● **EXERCISE**
All entries are to be printed again exactly, with their images omitted.

● **DATASET EXCERPTS**
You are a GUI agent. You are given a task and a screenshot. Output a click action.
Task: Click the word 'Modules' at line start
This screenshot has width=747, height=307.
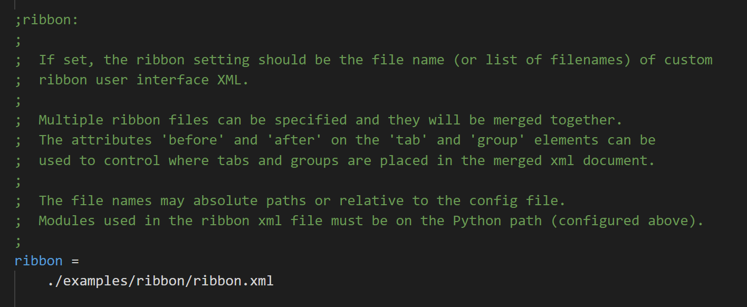(66, 221)
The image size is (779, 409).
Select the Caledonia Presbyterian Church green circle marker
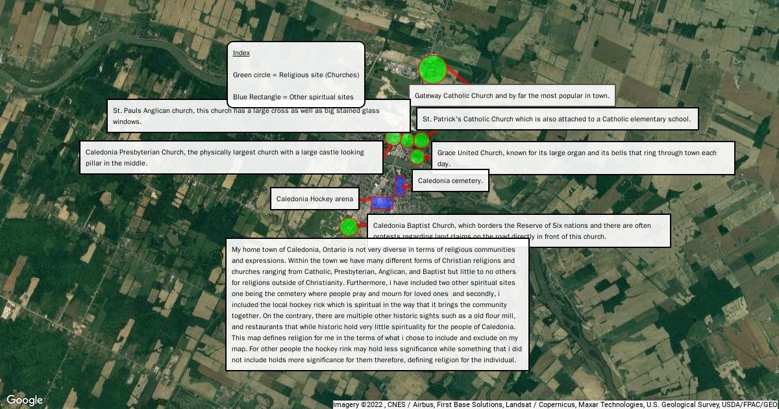[x=393, y=138]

● **ANSWER BOX**
You are a GUI agent. You are given a task and a screenshot. Output a click action.
Task: Click the word 'Modules' at line start
This screenshot has width=747, height=307.
(66, 221)
The image size is (779, 409).
Select the Caledonia Presbyterian Church green circle marker
[x=393, y=138]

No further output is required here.